→ Problem statement:
Your answer should consist of each line from the data below that contains "value".

*** Opening of Records to process ***

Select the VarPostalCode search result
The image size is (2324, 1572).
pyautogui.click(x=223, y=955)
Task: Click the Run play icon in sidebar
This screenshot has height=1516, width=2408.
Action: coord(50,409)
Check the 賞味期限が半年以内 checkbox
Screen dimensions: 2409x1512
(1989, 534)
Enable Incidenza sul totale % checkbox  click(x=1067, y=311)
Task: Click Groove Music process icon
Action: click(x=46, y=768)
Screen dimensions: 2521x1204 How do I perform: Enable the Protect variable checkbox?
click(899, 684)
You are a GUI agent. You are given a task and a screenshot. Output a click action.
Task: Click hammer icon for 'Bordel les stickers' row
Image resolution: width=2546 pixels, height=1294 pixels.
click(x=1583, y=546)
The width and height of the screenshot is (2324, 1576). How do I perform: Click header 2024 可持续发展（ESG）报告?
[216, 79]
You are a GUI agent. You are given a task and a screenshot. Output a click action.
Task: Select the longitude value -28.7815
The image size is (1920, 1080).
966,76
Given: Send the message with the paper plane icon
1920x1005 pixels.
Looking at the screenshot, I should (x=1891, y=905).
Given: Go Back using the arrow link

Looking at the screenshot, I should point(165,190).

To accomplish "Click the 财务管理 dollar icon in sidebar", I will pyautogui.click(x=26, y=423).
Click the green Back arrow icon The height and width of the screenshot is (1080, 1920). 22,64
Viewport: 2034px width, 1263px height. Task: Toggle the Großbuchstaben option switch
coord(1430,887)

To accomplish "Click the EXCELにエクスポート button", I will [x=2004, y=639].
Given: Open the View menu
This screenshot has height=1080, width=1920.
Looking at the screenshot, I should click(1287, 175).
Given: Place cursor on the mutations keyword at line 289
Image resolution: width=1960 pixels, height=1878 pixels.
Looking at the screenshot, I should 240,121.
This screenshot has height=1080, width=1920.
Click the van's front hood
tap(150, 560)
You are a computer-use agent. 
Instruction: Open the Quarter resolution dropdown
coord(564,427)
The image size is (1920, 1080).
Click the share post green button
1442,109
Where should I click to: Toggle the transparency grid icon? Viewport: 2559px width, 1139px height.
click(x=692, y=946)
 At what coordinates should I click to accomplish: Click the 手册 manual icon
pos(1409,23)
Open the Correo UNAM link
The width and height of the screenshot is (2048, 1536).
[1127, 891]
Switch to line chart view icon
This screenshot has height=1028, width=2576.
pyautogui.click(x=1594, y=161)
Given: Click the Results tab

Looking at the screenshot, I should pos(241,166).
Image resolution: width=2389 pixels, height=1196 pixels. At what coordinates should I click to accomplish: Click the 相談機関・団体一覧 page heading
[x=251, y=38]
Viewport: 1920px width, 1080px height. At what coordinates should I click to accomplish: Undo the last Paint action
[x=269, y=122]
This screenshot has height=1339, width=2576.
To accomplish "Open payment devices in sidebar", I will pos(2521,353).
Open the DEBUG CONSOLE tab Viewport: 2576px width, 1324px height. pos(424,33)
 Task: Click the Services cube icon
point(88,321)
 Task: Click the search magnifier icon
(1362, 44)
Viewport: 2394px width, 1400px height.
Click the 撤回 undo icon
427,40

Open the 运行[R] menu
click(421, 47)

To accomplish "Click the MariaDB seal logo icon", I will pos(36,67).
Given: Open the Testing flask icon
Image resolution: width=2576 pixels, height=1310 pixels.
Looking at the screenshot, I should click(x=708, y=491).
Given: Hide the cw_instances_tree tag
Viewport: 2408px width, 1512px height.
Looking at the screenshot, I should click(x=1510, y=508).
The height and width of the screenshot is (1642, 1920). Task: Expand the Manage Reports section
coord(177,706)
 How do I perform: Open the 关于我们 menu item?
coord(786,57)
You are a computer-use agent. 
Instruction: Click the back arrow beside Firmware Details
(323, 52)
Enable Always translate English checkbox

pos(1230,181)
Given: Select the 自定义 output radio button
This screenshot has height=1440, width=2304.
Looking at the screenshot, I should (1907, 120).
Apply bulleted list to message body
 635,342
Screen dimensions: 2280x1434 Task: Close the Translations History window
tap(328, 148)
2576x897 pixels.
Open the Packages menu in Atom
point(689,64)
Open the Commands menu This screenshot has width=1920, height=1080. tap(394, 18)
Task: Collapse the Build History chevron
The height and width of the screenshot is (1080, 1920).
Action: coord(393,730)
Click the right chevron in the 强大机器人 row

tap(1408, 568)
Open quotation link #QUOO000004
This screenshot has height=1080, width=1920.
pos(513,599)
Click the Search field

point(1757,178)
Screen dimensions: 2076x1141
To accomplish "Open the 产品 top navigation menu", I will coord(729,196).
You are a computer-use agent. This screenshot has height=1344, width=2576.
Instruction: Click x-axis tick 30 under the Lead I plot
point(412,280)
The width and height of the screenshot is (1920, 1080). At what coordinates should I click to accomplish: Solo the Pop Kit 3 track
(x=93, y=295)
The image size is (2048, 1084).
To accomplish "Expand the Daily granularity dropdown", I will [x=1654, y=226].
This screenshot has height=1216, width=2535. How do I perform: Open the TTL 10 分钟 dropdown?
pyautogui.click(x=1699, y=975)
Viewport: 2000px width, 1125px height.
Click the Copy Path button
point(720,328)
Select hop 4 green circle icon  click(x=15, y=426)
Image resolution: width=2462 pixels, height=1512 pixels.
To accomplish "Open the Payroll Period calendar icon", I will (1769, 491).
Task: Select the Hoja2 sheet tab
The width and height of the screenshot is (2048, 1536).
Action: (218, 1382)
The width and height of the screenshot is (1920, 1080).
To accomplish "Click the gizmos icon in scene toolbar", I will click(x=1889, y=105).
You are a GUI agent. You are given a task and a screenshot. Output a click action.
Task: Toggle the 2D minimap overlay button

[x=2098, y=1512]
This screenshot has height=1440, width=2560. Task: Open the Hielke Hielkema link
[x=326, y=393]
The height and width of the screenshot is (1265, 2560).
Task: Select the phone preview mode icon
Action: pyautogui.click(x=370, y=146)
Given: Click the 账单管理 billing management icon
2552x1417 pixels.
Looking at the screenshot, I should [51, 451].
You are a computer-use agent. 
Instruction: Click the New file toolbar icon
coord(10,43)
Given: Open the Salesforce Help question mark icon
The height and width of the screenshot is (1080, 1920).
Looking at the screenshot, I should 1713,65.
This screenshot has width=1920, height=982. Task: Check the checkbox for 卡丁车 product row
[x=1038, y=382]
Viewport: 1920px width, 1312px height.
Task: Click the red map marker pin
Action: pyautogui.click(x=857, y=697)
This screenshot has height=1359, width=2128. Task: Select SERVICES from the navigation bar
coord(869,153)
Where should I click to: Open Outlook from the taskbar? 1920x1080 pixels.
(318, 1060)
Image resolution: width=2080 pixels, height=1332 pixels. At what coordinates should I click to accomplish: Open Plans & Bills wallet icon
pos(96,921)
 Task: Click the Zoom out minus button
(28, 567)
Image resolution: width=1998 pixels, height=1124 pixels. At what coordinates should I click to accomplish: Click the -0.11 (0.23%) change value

*** Close of Records to process ***

→ Completed task:
Task: Select the longitude value -28.7815
Image resolution: width=1998 pixels, height=1124 pixels. At what coordinates should I click to accomplish: Click the -0.11 (0.23%) change value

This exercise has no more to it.